The Notice to Proceed for construction to Weeks Marine Inc. will come sometime in the next month, announced the ACE, with physical construction expected to begin by spring of 2017 and project completion by 2018.

  Portions of beach will be closed while the pipes pump dredged ocean sand onto the beach, but the ACE said no more than 1,000 feet would be closed at a time “as work progresses along the island, (closed sections are ‘rolling’ and advance as the beachfill progresses along the island).”

The Ocean County project area was held up while the southern portion for Long Beach Island advanced throughout the summer of 2016. Now, this year through late 2018, areas such as Point Pleasant Beach, Mantoloking, Ortley Beach and Seaside Heights will eventually see dredge boats arrive to pump about 11 million cubic yards of sand, dredged from approved ocean locations.

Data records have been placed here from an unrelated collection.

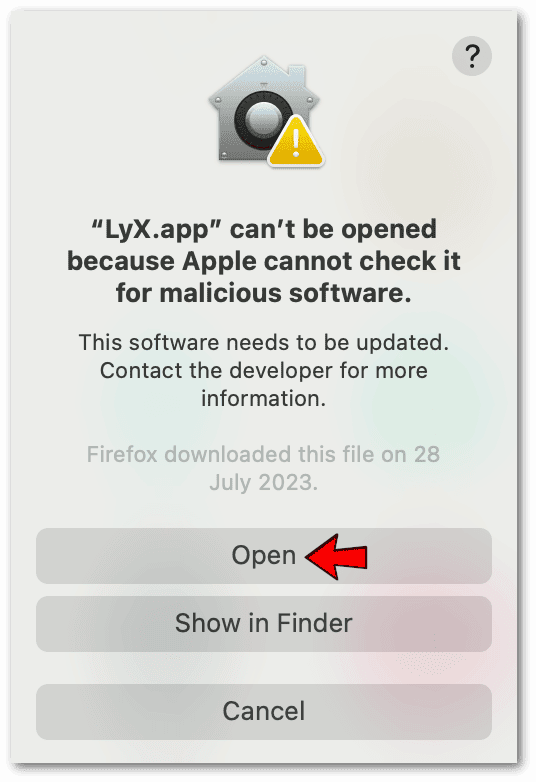Open LyX.app anyway with the Open button
Viewport: 536px width, 782px height.
[264, 556]
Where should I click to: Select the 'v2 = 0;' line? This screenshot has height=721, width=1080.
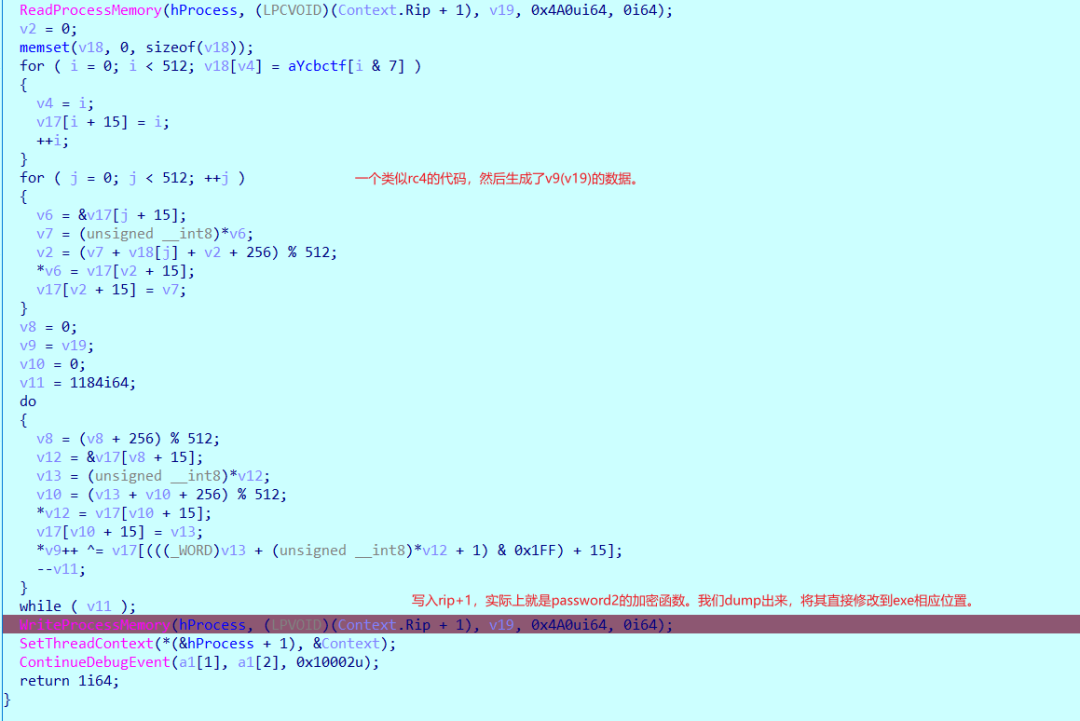[x=48, y=29]
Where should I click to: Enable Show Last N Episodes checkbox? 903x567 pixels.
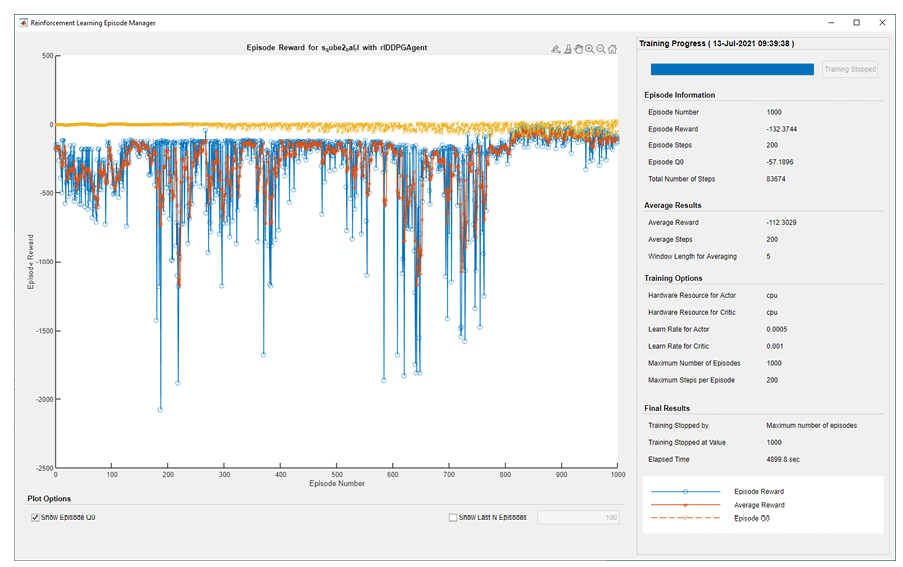[x=453, y=517]
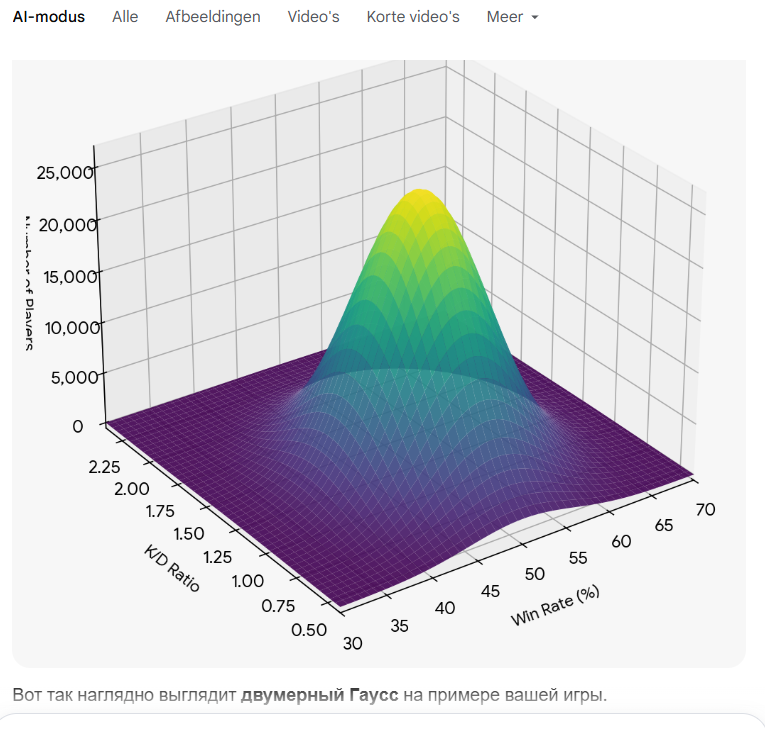Click the bold text двумерный Гаусс

pos(320,694)
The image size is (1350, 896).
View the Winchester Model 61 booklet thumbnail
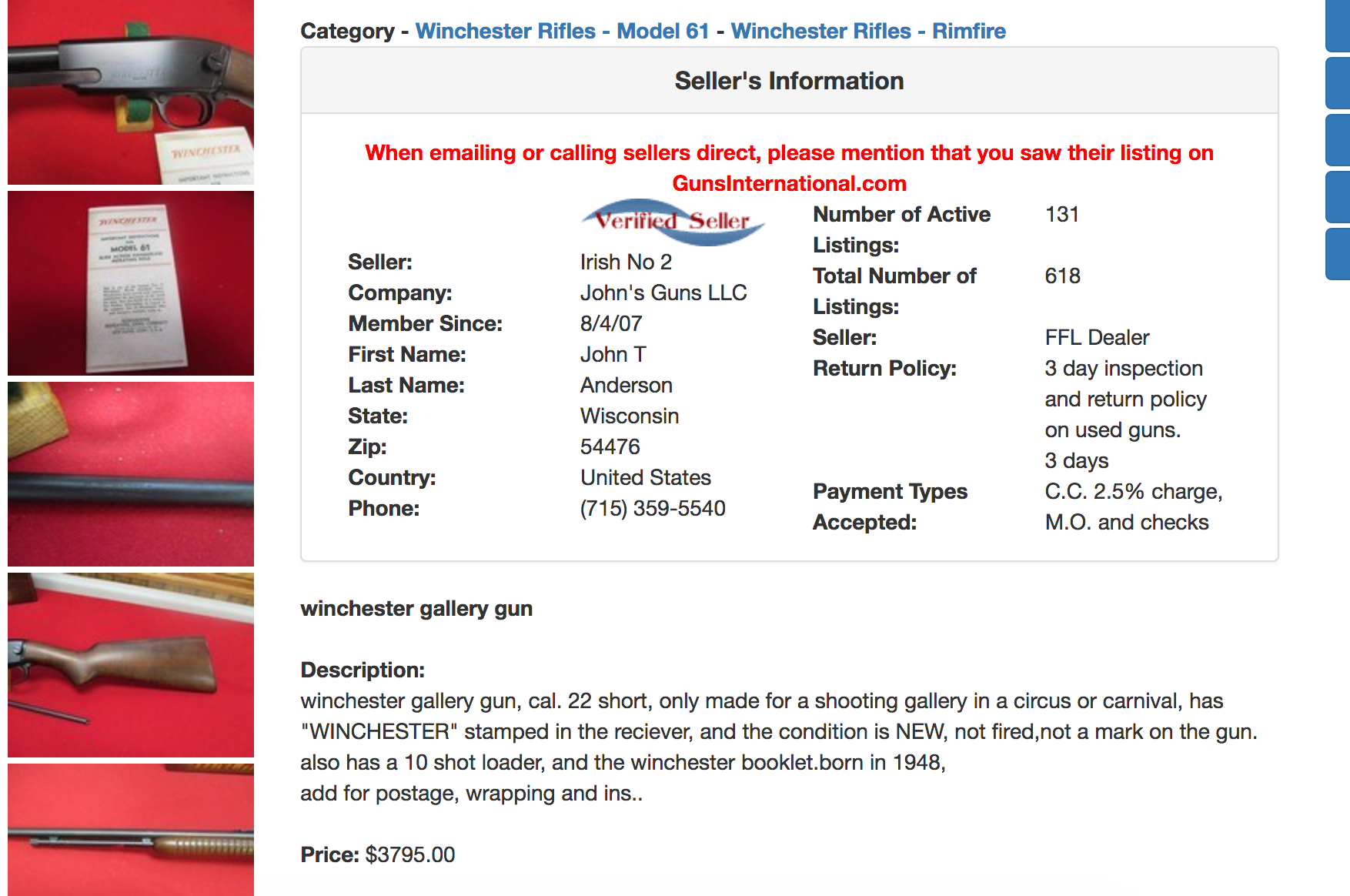tap(131, 283)
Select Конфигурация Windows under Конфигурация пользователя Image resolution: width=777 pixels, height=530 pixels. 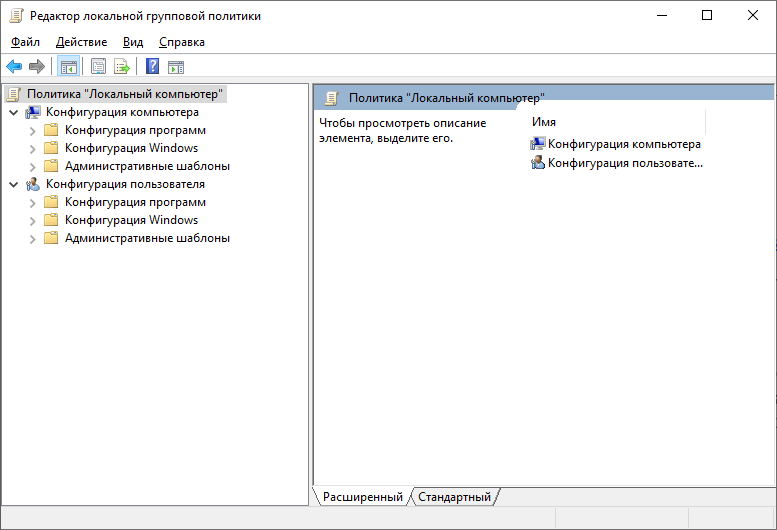tap(131, 220)
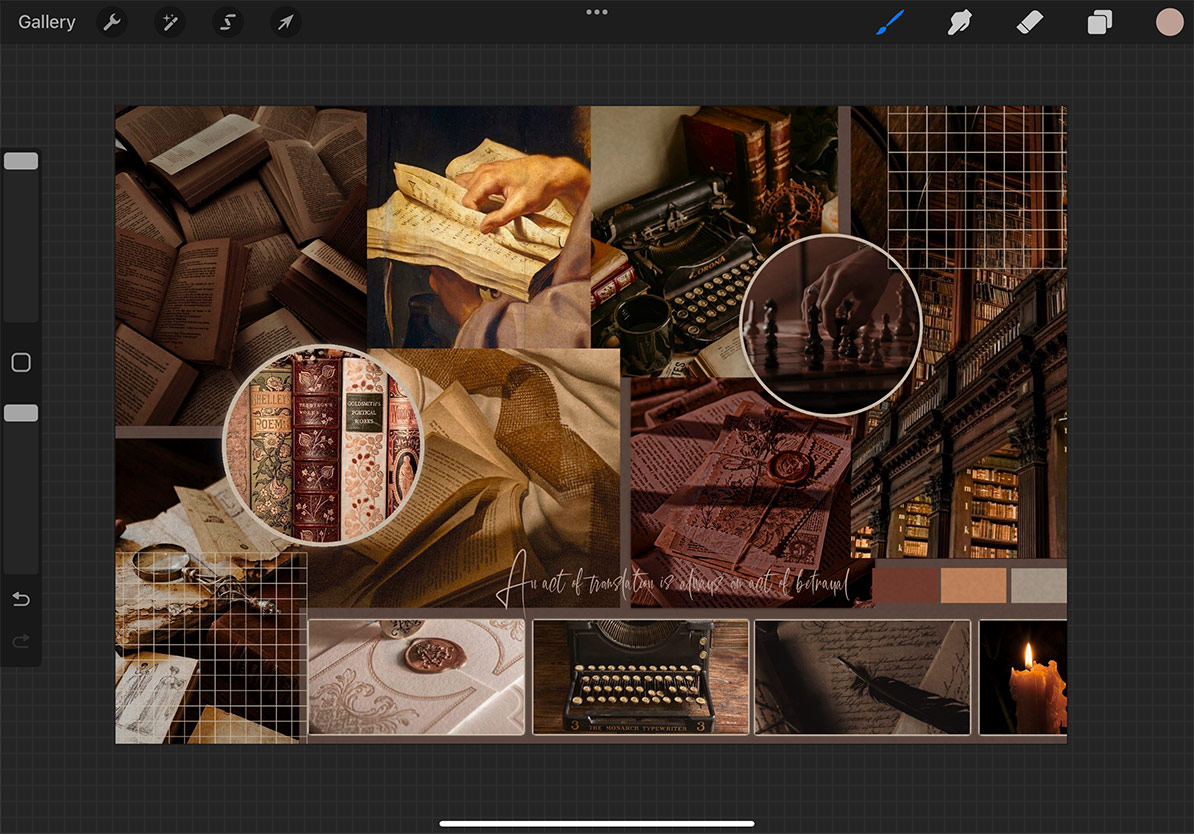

That sand would create 22-foot high dunes, with beaches widened from construction to an additional 100 to 300 feet. The project, approved before Superstorm Sandy, is designed to reduce coastal storm damage and increase resiliency.

Over the course of 50 years, the dunes will be maintained, ACE said, adding sand lost to erosion.

“This represents one of the largest beachfill contracts in the history of the United States Army Corps of Engineers,” said U.S. Army Corps of Engineers’ Philadelphia District Commander Lt. Col. Michael Bliss, said in a prepared statement. “The engineered dune and berm system will serve the vital purposes of reducing risk and helping to protect people and property.”

Landowners needing or contesting required easements brought about litigation, with elected officials urging owners to sign. In Toms River, tracking down all landowners in a beach association held up matters, after the first signed agreements were voided by the state. Elsewhere in Point Pleasant Beach, landowners sued.

As more signatures were earned for the easements, the announcement of a bid opening came late 2016, with the contract awarded January 10 to Weeks.